[WHAT THE EXERCISE ASKS]
In the holiday kitchen tips below, write out everything from "Creating tasty meals" down to "for little visitors.", swapping each "spices" for "seasonings".

Start of TEXT UNDER STUDY

For caked-on foods, heat one cup of water on full power for three minutes. The heat and steam help to soften the food. Let it stand for five minutes before wiping it clean. Use a non-abrasive scrubbing pad and mild dish washing liquid on stubborn stains. For stainless steel microwave interiors, use a soapy plastic scouring pad.
About a week before the big day, set aside an afternoon to clear out all old food items from your pantry, fridge, and freezer. Not only will you create more room for all those holiday culinary creations, but you'll also get rid of all those expired or unwanted things you've forgotten about that are now taking up valuable shelf space.
Most people prepare a detailed grocery list before holiday shopping, but basic sundries are often overlooked. Be sure to have everything you need on hand, including:
A disposable roasting pan
Containers for leftovers
If you forget something or the store runs out of a particular item, check out our 10 uses galleries for great ideas on how to repurpose household items in a pinch.
Creating tasty meals with stale spices is difficult, to say the least. Be sure to check the "best by" dates on all spices you plan to use. When in doubt, throw out all spices over a year old as well as any that don't have an obvious aroma when opened.
If you already have young ones at home, you probably won't have to do much. But empty nesters and newlyweds will want to make sure their kitchen is safe for little visitors.

End of TEXT UNDER STUDY
Start of EXCERPTED DATA

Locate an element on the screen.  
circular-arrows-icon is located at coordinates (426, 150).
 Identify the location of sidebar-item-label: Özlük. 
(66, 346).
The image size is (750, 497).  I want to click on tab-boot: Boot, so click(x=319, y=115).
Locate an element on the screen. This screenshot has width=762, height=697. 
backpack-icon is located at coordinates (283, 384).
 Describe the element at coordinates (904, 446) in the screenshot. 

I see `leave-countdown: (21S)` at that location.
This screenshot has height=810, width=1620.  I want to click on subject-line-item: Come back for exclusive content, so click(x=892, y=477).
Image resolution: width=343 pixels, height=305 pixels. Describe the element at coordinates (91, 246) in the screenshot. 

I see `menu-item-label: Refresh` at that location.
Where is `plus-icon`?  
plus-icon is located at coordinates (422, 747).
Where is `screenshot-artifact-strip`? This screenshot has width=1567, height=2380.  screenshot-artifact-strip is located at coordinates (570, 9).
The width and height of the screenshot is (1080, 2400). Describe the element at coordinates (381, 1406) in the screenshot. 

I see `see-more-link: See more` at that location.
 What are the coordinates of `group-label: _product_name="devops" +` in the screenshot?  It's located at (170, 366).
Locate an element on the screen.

End of EXCERPTED DATA

[SOLUTION BELOW]
Creating tasty meals with stale seasonings is difficult, to say the least. Be sure to check the "best by" dates on all seasonings you plan to use. When in doubt, throw out all seasonings over a year old as well as any that don't have an obvious aroma when opened.
If you already have young ones at home, you probably won't have to do much. But empty nesters and newlyweds will want to make sure their kitchen is safe for little visitors.